Toute l’information juridique et patrimoniale
pour prendre les bonnes décisions
Accueil > Immobilier > Achat-Vente > Crédit relais, un gouffre pour l'emprunteur

Crédit relais, un gouffre pour l'emprunteur

Crédit relais, un gouffre pour l'emprunteur
Décembre 2008
Le Particulier Immobilier n° 248, article complet.
Auteur : SABARLY (Colette)

30 000 ménages seraient en difficulté, faute de revente ; En cause, la surestimation initiale du bien et la crise ; Les banques s'engagent à trouver des solutions. Difficile aujourd'hui d'obtenir un tel prêt.

La France va-t-elle vivre une minicrise des subprimes à l'image de celle qui sévit aux États-Unis et qui fait aujourd'hui des millions de victimes ? Contrairement aux paroles rassurantes des banquiers et de l'ensemble des professionnels de l'immo­bilier qui vantent les mérites du crédit à la française – certes plus protecteur qu'outre-Atlantique –, il n'est pas impossible que nous ayons, nous aussi, à compter nos victimes.

Du prêt relais, l'Afub (Association française des usagers des banques) a récemment dressé un bilan alarmant.

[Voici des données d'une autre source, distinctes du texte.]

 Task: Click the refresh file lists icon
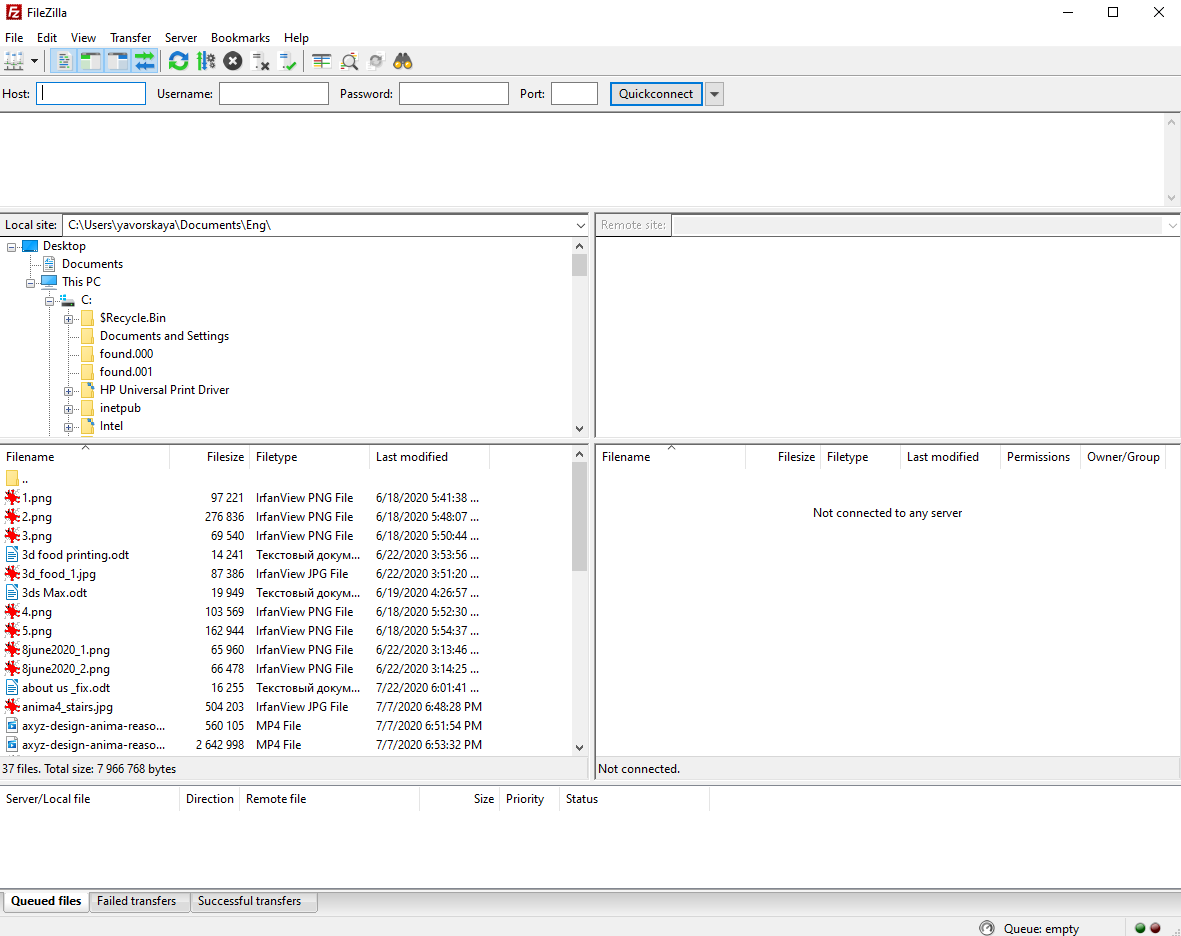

Selon l'association, en effet, 30 000 ménages ayant contracté un prêt relais arrivant très prochainement à échéance seraient dans l'incapacité de vendre leur bien.

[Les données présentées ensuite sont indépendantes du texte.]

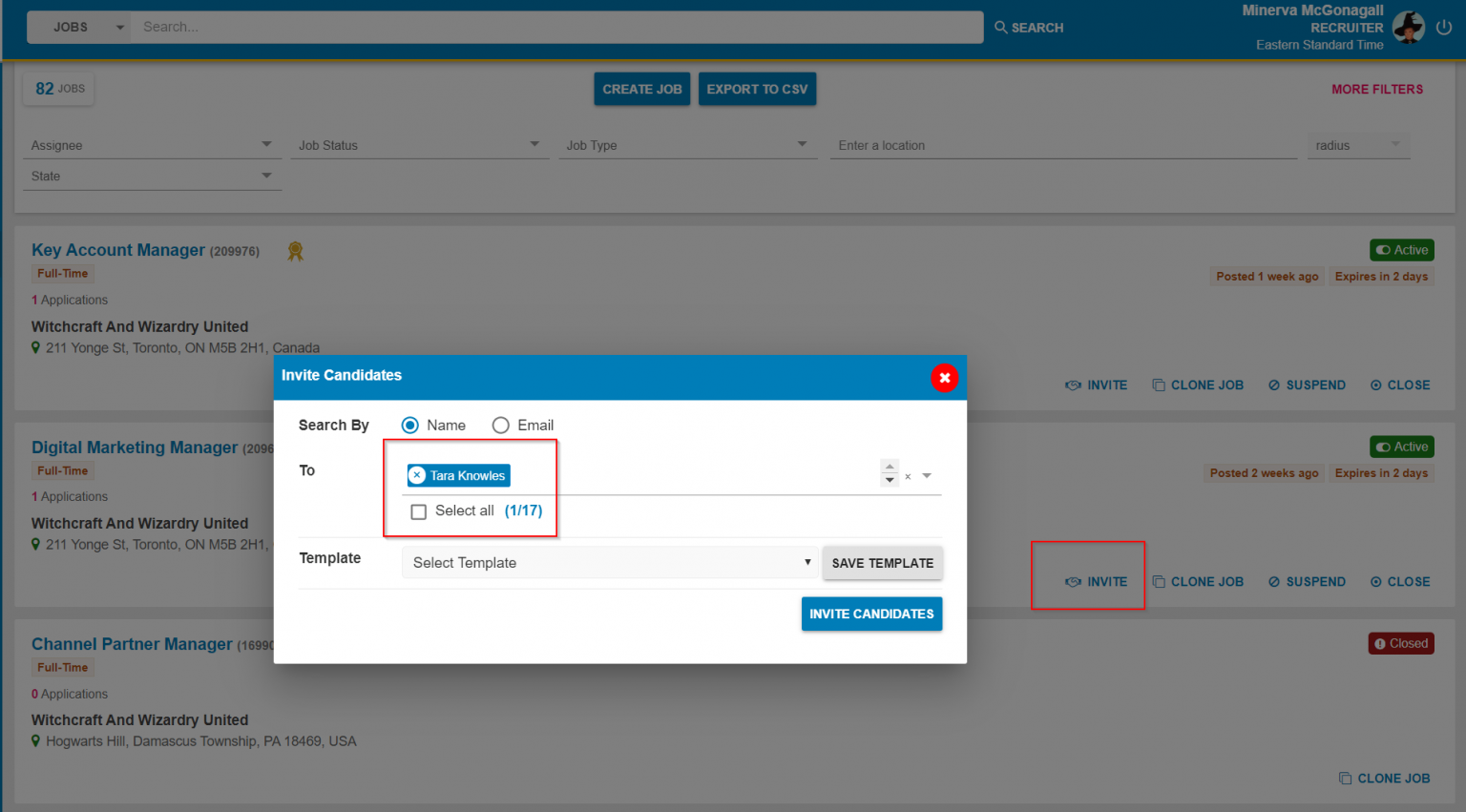
Task: Click Clone Job for Channel Partner Manager
Action: [x=1384, y=778]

Les raisons ? Le ralentissement brutal de ­l'activité immobilière, principalement : sur certains secteurs, notamment en province, les ­transactions ont chuté de 20 à 30 %.

140 % de hausse en dix ans

En cause, le niveau élevé des prix – plus de 140 % de majoration en dix ans –, mais aussi les conditions de crédit, qui se sont dégradées. Notamment avec la hausse importante des taux depuis un an – pas moins de 1,15 point entre janvier 2007 et octobre 2008. « Nous constatons que 21 % des acquéreurs qui étaient finan­çables en 2007, ne le sont plus aujourd'hui », note Geoffroy Bragadir, le fondateur d'Empruntis.com. Dans de telles circonstances, ceux qui ont emprunté dans le cadre d'une opération d'achat/revente et contracté, à cette occasion, un prêt relais adossé à un crédit à long terme, se trouvent dans une situation difficile.

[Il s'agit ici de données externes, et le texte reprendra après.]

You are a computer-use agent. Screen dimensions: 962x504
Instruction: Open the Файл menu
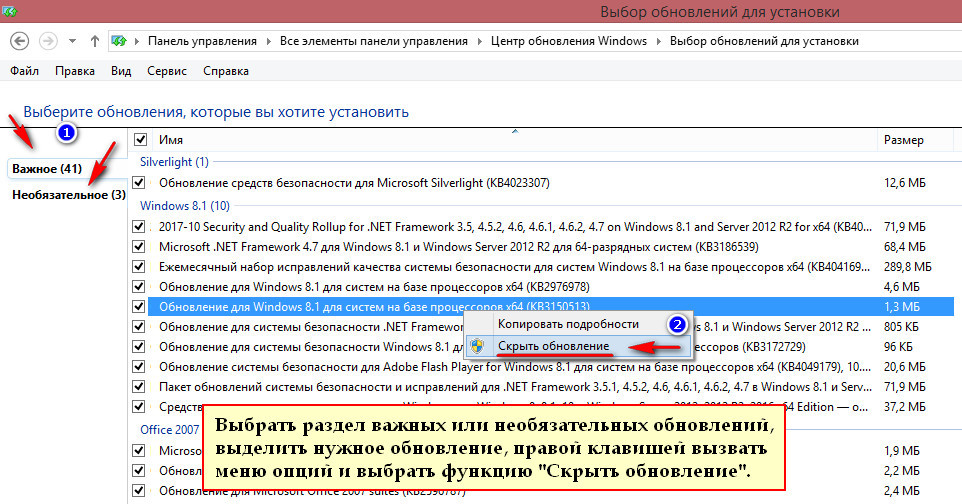tap(24, 71)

Ils ont en effet acquis un bien au plus haut niveau du marché, et ­doivent revendre celui sur lequel ils comptaient pour compléter leur financement au plus ­mauvais moment : le volume de la demande diminue, les prix s'orientent à la baisse, et nombre d'acquéreurs potentiels se voient refuser leur crédit par des banquiers soudainement devenus frileux. Bref, la donne a changé. Il est quasiment impossible d'obtenir des chiffres précis sur l'encours de crédits relais « à risque ». Les banques se ­montrent très discrètes sur le sujet, hormis quelques établissements comme BNP-­Paribas, la Banque postale ou le Crédit mutuel. Il est vrai qu'en ce domaine, elles sont accusées de laxisme, ayant prêté sans tenir compte d'un retournement du marché pourtant déjà assez prévisible en 2007, alors que la crise des ­subprimes faisait déjà rage aux États-Unis.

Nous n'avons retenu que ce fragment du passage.